■ **Study material**
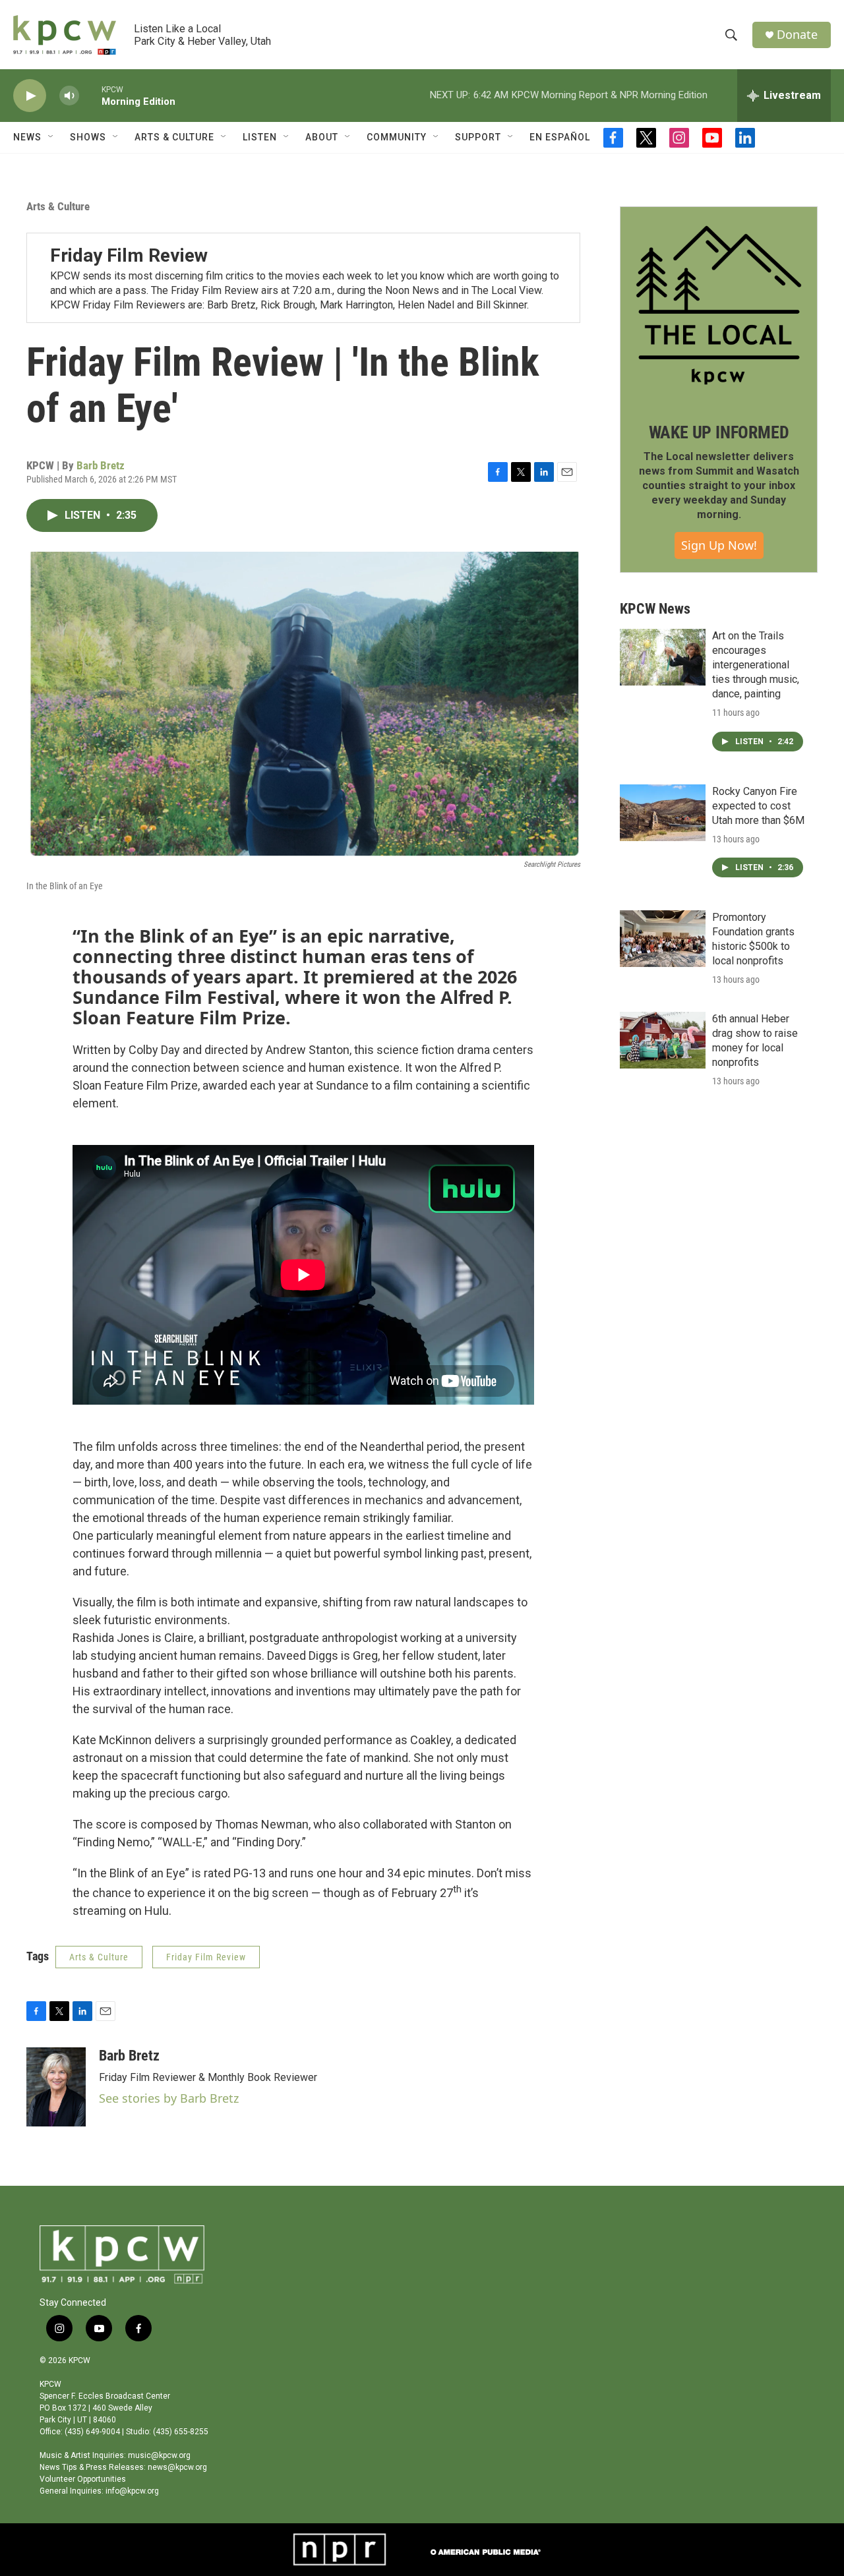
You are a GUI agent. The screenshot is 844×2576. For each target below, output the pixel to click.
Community (397, 137)
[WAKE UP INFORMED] (718, 305)
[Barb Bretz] (56, 2086)
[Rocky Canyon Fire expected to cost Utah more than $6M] (663, 812)
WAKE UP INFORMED (719, 432)
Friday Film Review (129, 255)
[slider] (90, 95)
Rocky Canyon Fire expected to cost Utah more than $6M (758, 806)
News (27, 137)
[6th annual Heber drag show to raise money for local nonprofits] (663, 1040)
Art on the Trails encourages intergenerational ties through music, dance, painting (755, 664)
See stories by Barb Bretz (169, 2098)
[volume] (69, 96)
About (321, 137)
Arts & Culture (58, 206)
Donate (797, 35)
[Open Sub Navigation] (51, 137)
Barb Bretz (100, 465)
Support (478, 137)
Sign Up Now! (719, 545)
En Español (559, 137)
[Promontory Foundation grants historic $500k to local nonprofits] (663, 938)
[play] (29, 95)
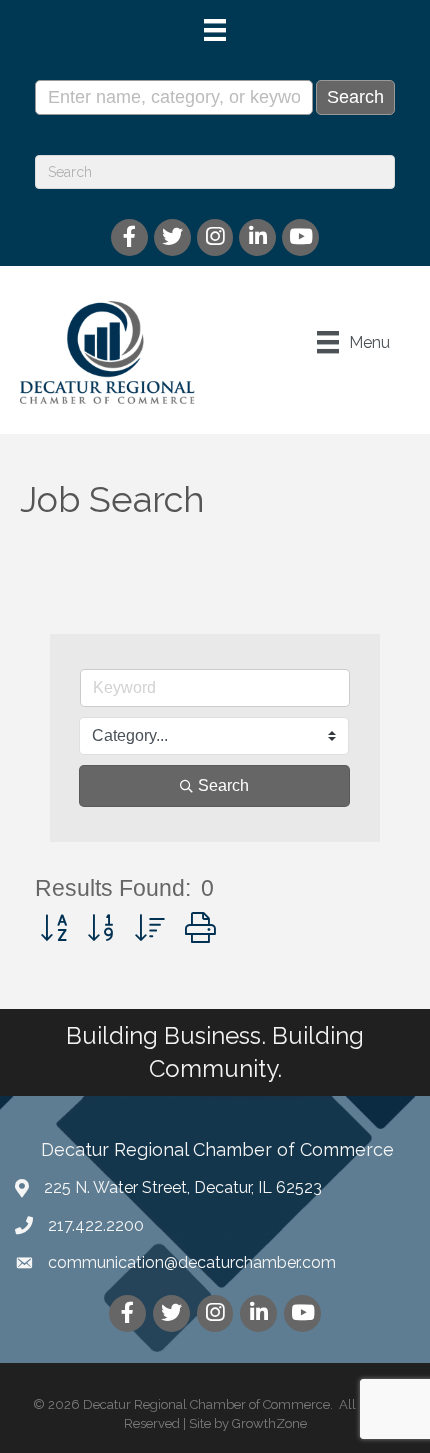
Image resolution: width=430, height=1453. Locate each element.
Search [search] (223, 785)
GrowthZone (269, 1423)
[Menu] (215, 30)
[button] (53, 928)
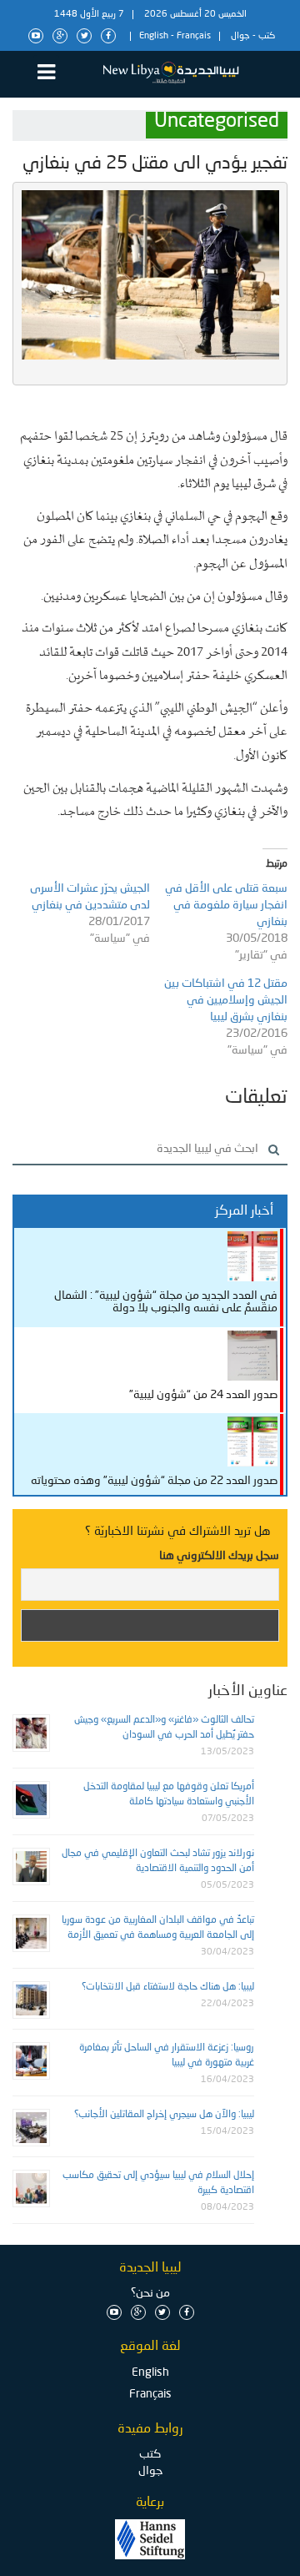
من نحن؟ (150, 2293)
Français (194, 36)
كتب (266, 36)
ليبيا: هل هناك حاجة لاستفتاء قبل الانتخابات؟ (168, 1987)
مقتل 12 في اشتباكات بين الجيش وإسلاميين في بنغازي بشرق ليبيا (226, 1000)
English (153, 36)
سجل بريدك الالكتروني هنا (219, 1556)
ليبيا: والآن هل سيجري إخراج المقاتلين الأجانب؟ (164, 2115)
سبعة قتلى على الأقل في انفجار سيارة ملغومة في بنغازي (226, 905)
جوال (240, 36)
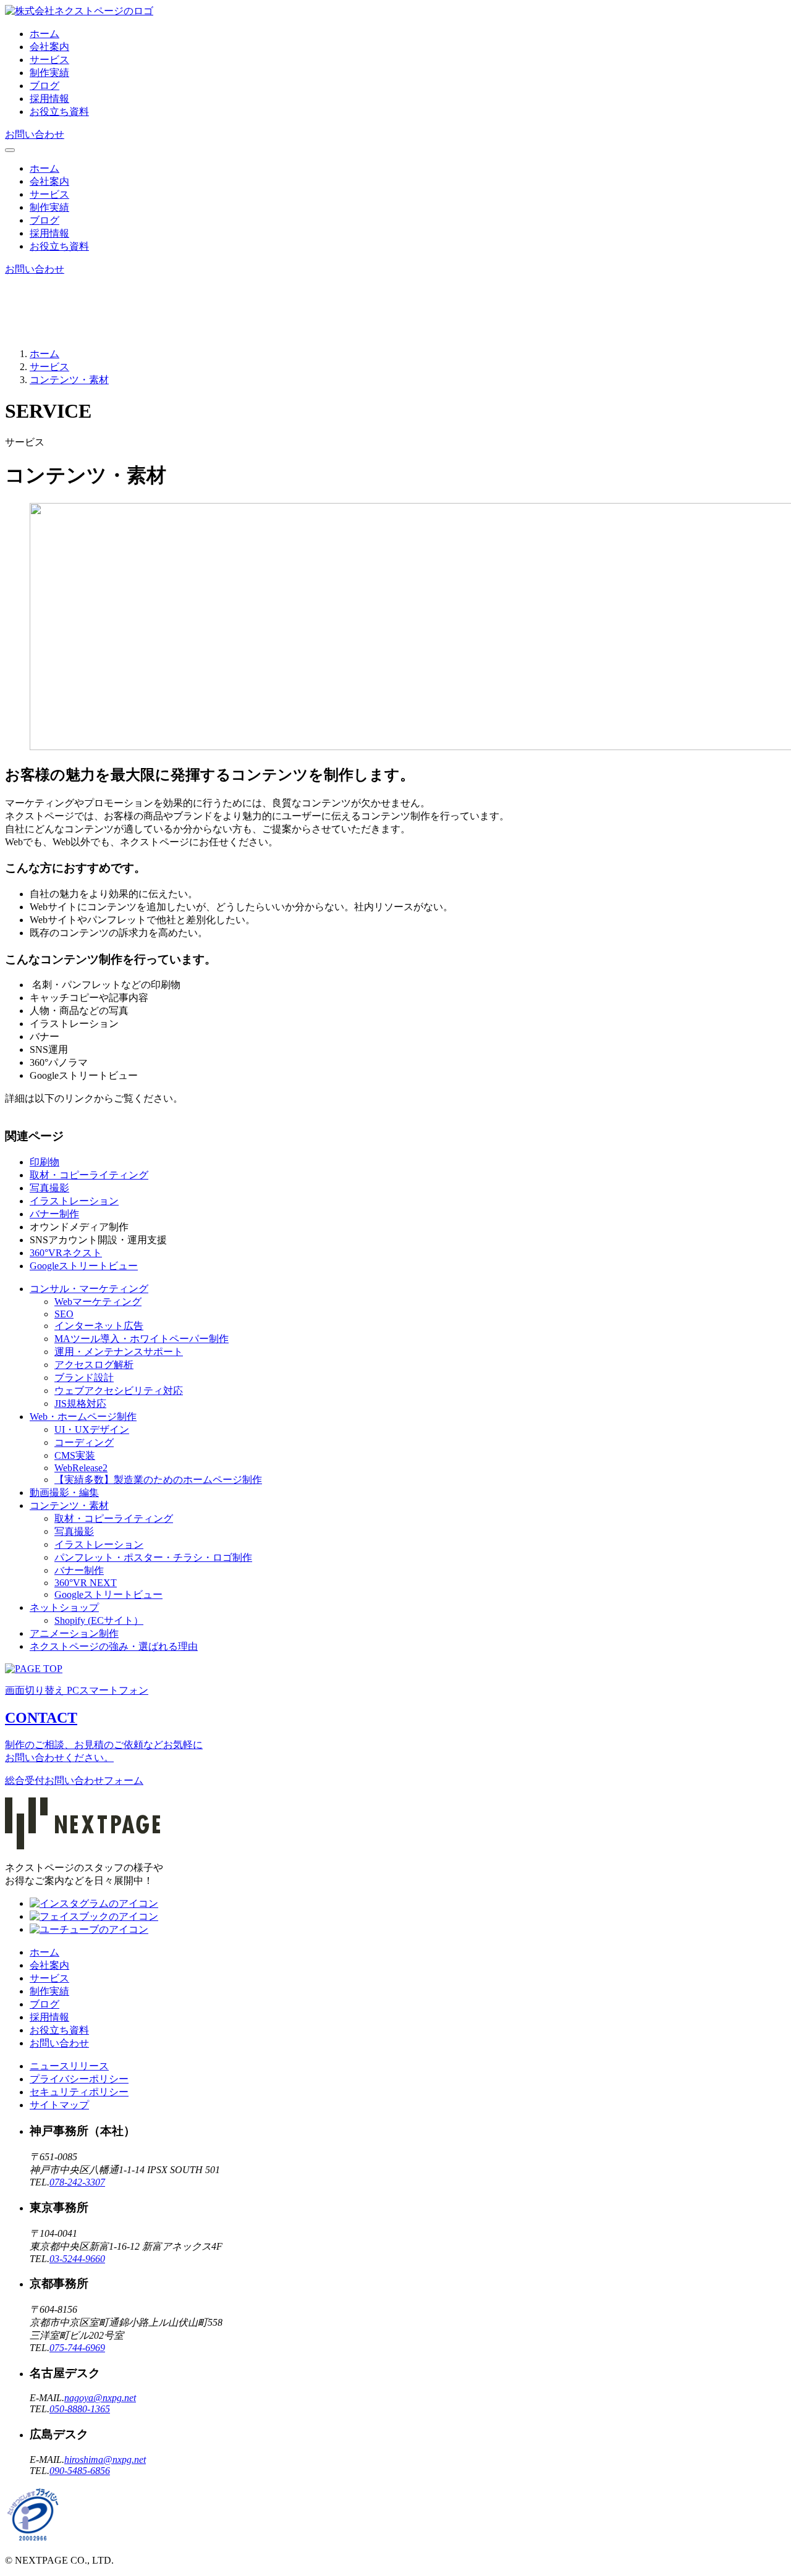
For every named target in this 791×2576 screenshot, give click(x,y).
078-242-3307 (77, 2182)
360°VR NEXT (85, 1582)
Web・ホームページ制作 (83, 1416)
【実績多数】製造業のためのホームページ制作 (158, 1479)
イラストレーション (74, 1201)
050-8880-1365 (79, 2409)
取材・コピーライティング (89, 1175)
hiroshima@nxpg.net (105, 2459)
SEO (64, 1314)
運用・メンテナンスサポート (118, 1351)
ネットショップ (64, 1607)
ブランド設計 (84, 1377)
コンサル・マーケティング (89, 1288)
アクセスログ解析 (93, 1364)
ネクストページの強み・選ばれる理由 (114, 1646)
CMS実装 (74, 1455)
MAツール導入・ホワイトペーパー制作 (141, 1338)
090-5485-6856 (79, 2470)
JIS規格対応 (80, 1403)
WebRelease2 (81, 1468)
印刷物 (44, 1162)
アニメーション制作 (74, 1633)
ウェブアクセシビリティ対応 (118, 1390)
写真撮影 (49, 1188)
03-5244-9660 (77, 2258)
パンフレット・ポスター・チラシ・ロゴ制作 (153, 1557)
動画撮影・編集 (64, 1492)
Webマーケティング (98, 1301)
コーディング (84, 1442)
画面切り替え (76, 1690)
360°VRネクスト (66, 1253)
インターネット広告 (98, 1325)
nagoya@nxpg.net (100, 2397)
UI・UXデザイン (91, 1429)
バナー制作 (54, 1214)
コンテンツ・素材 (69, 1505)
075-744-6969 (77, 2347)
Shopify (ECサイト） (98, 1620)
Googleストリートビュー (84, 1266)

■ **Exercise**
Return exactly the lines above, from the one with "[play] (29, 95)" up to and including the one with "ليبيا: هل هناك", and include no pictures.

■ **Task answer**
[play] (29, 95)
Image resolution: width=430, height=1453. Locate each element.
Search [search] (223, 785)
GrowthZone (269, 1423)
[Menu] (215, 30)
[button] (53, 928)
من نحن؟ (150, 2293)
Français (194, 36)
كتب (266, 36)
ليبيا: هل هناك حاجة لاستفتاء قبل الانتخابات؟ (168, 1987)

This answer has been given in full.